» EXERCISE BRIEF
Find all lines with the word "each" in the material, then copy them.

» RECORD SET
────────

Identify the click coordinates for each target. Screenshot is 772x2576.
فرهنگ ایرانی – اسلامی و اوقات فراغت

────────

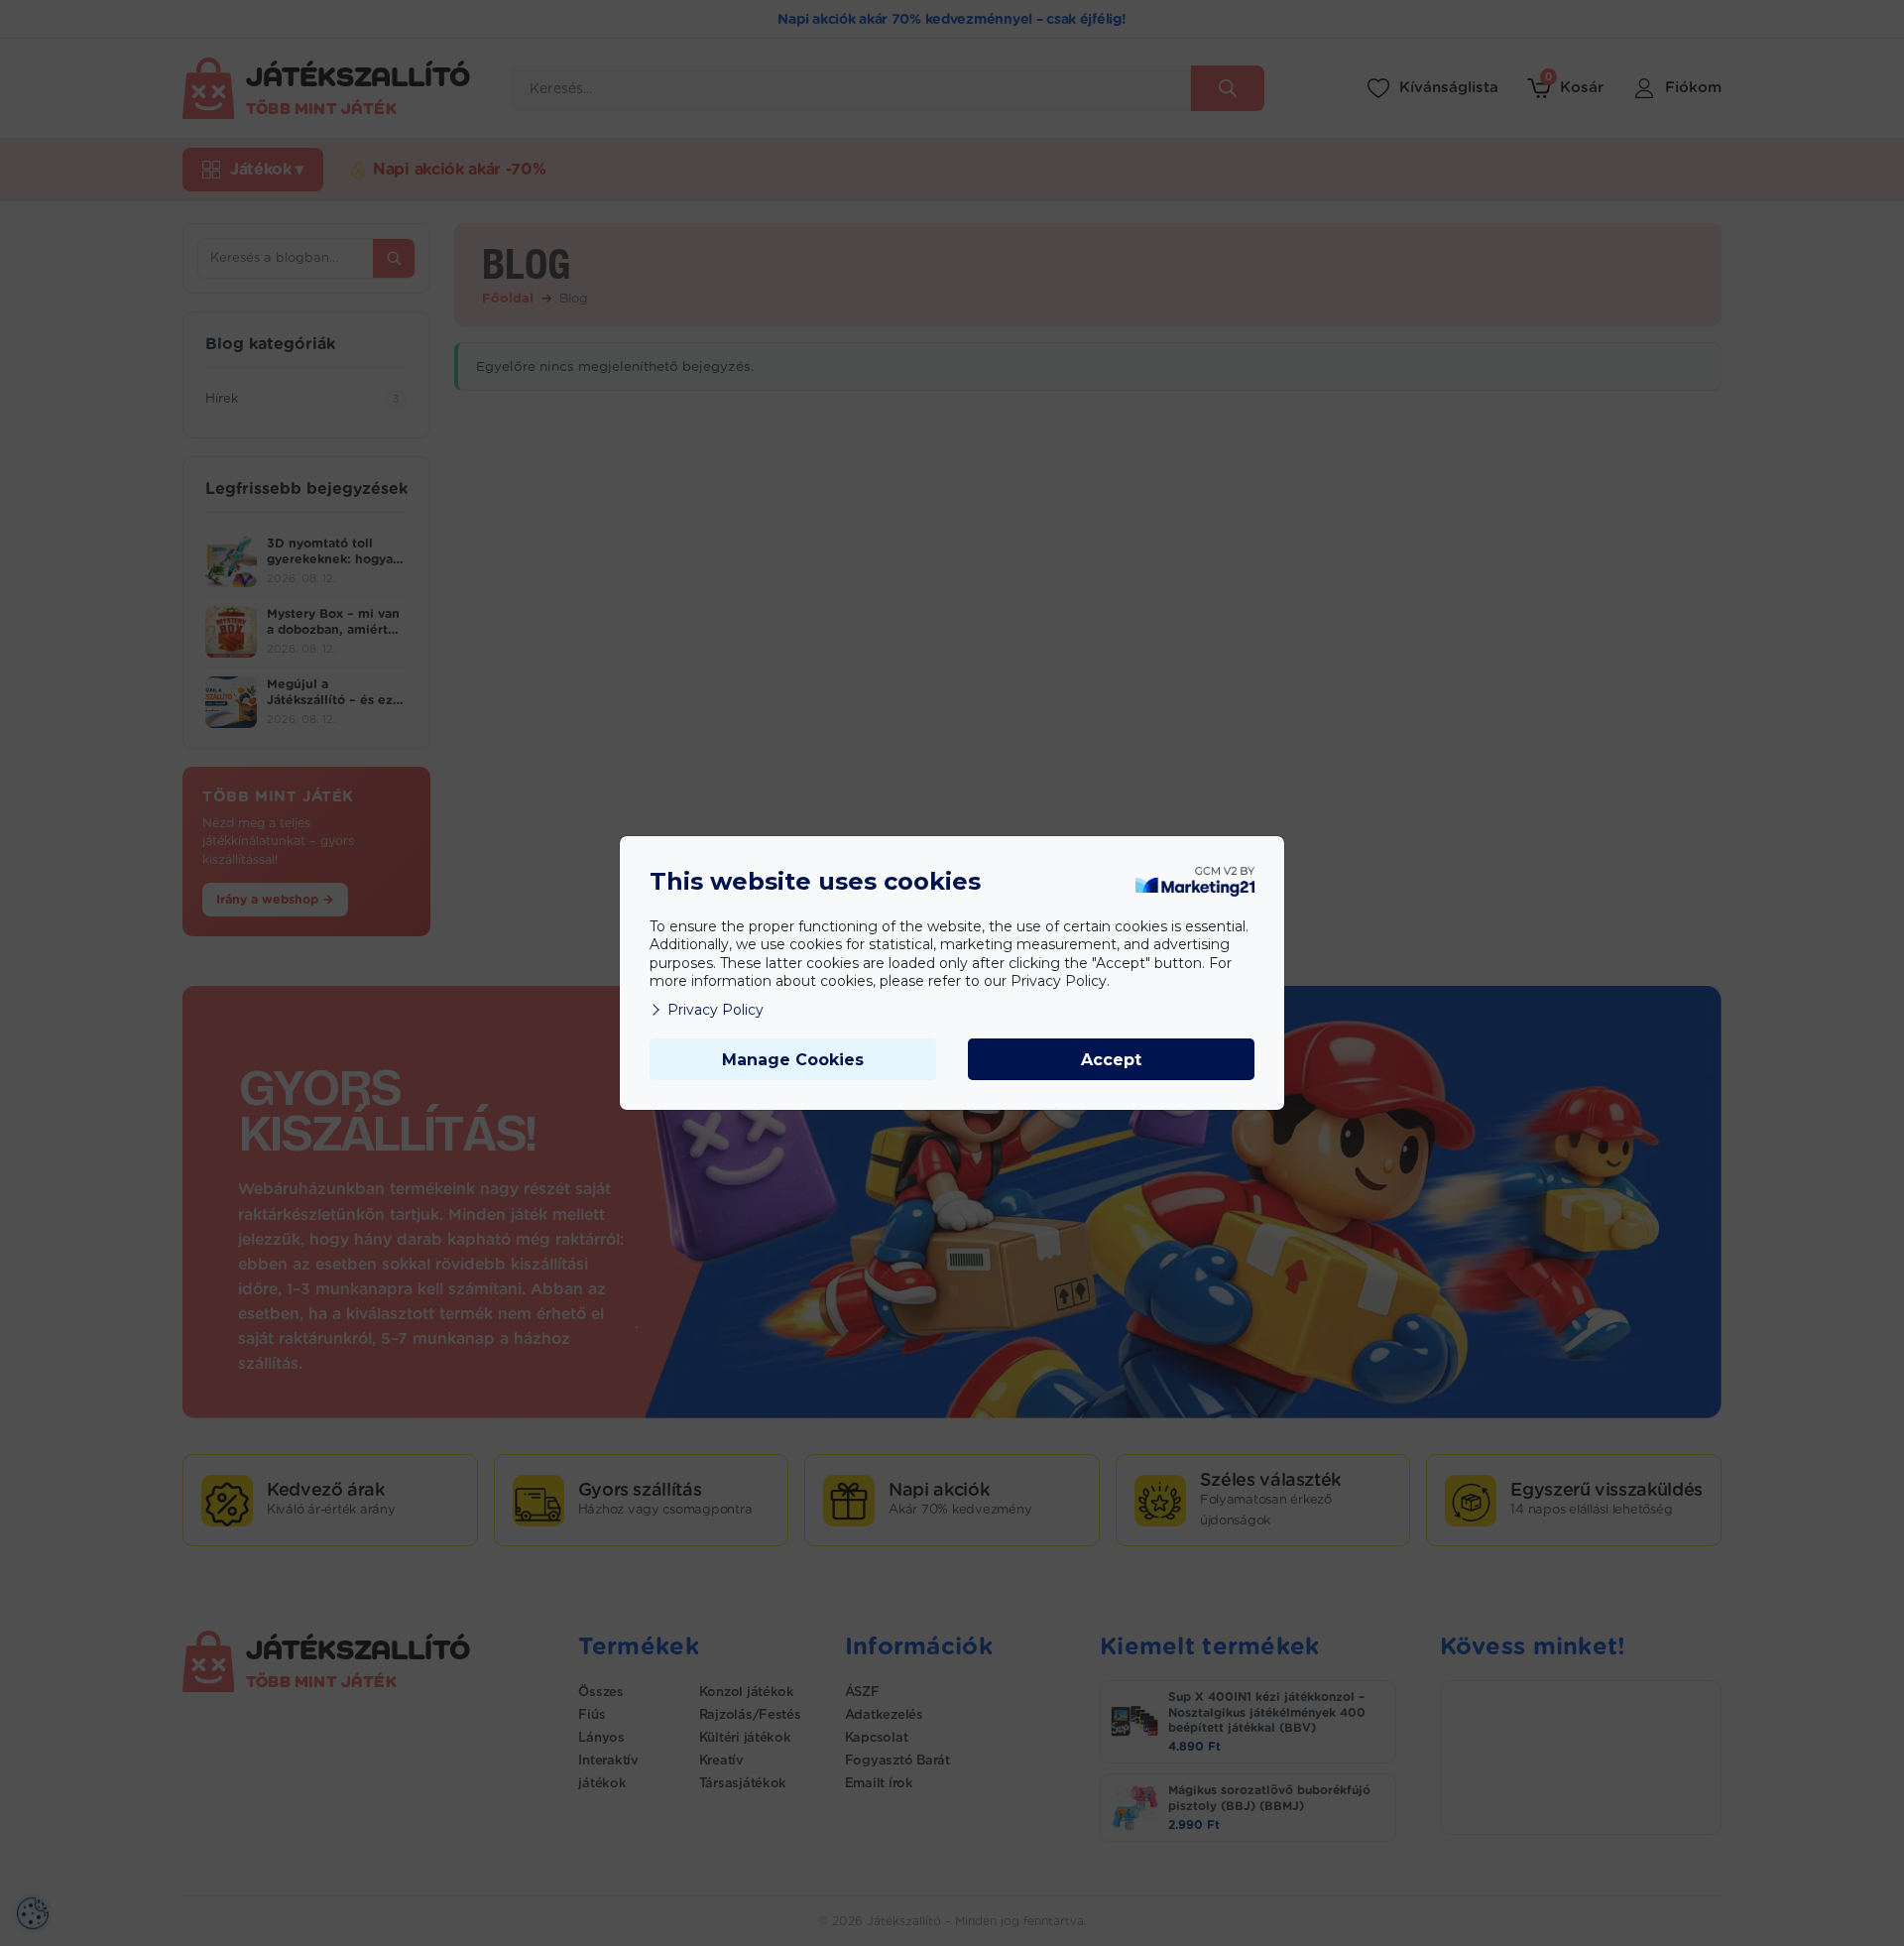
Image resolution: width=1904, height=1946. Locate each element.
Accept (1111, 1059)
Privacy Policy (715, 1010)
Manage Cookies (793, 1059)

────────

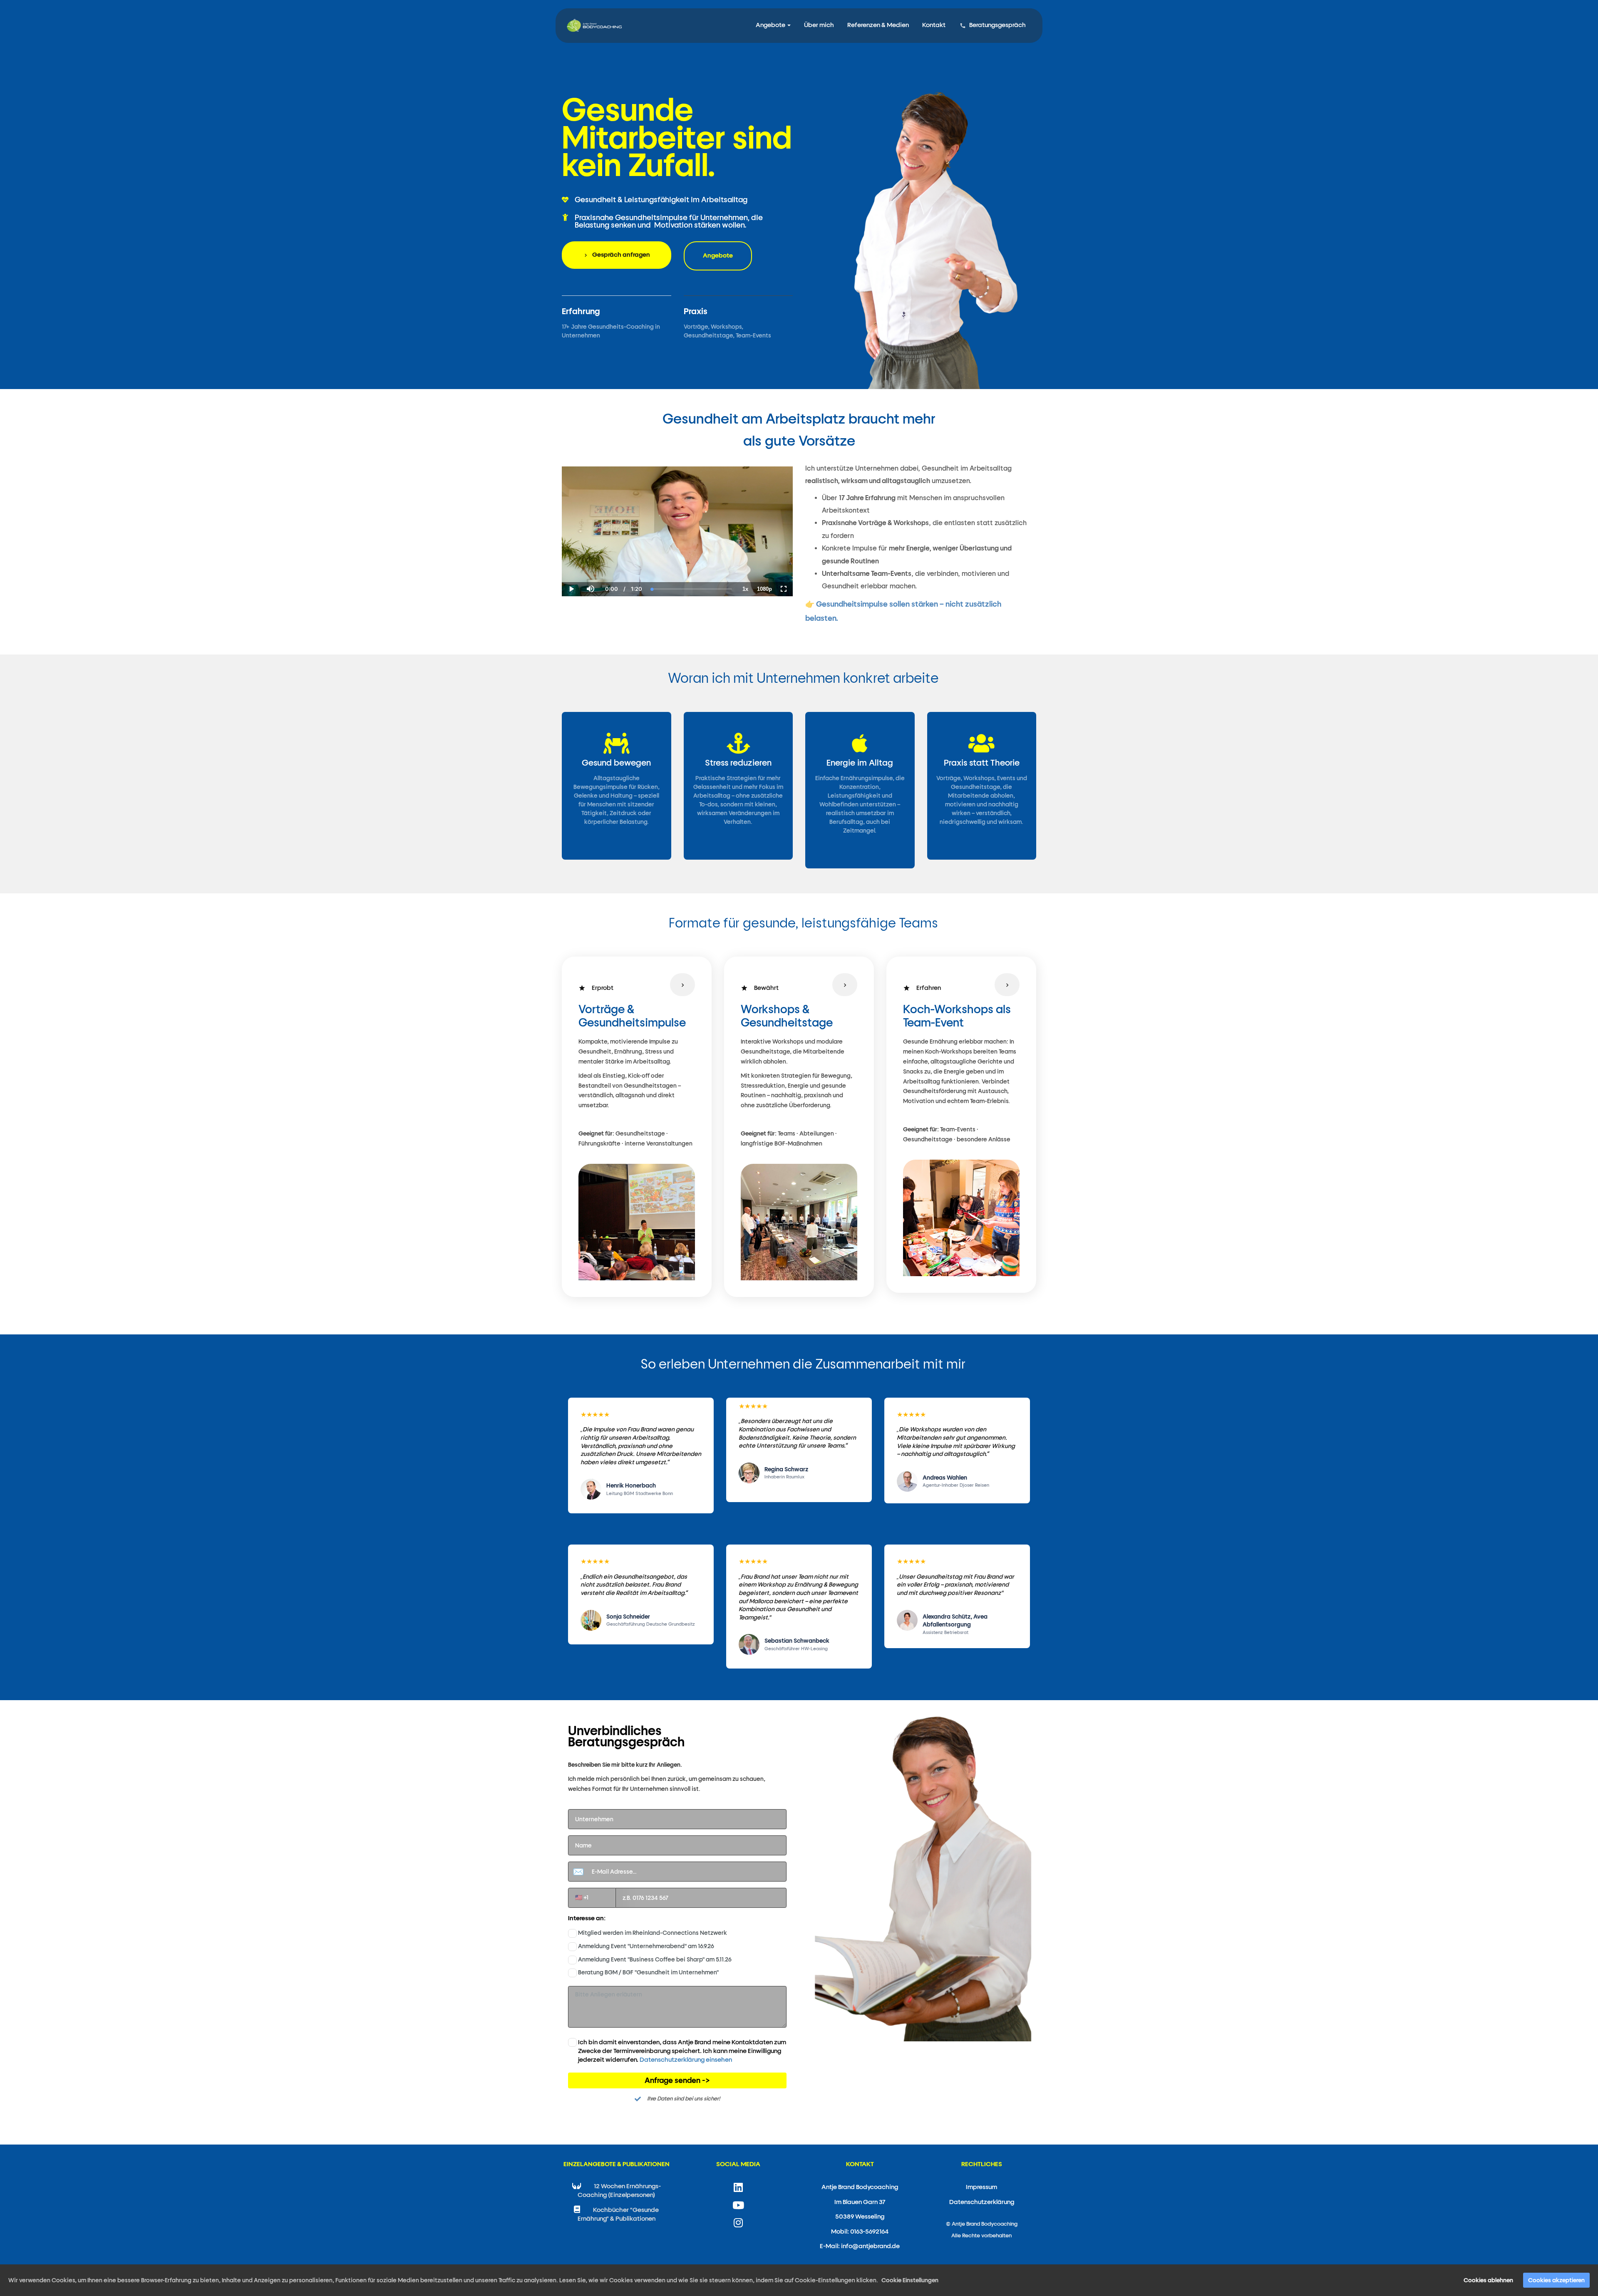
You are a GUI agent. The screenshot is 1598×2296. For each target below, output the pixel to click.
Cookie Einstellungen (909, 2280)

────────

» OUTPUT FOR THIS EXERCISE
Identify the click coordinates for each target. Screenshot is 772x2576.
Image resolution: width=1904, height=1946. Locate each element.
You are a GUI agent. The screenshot is 1598×2296. For each target below, output the pixel to click.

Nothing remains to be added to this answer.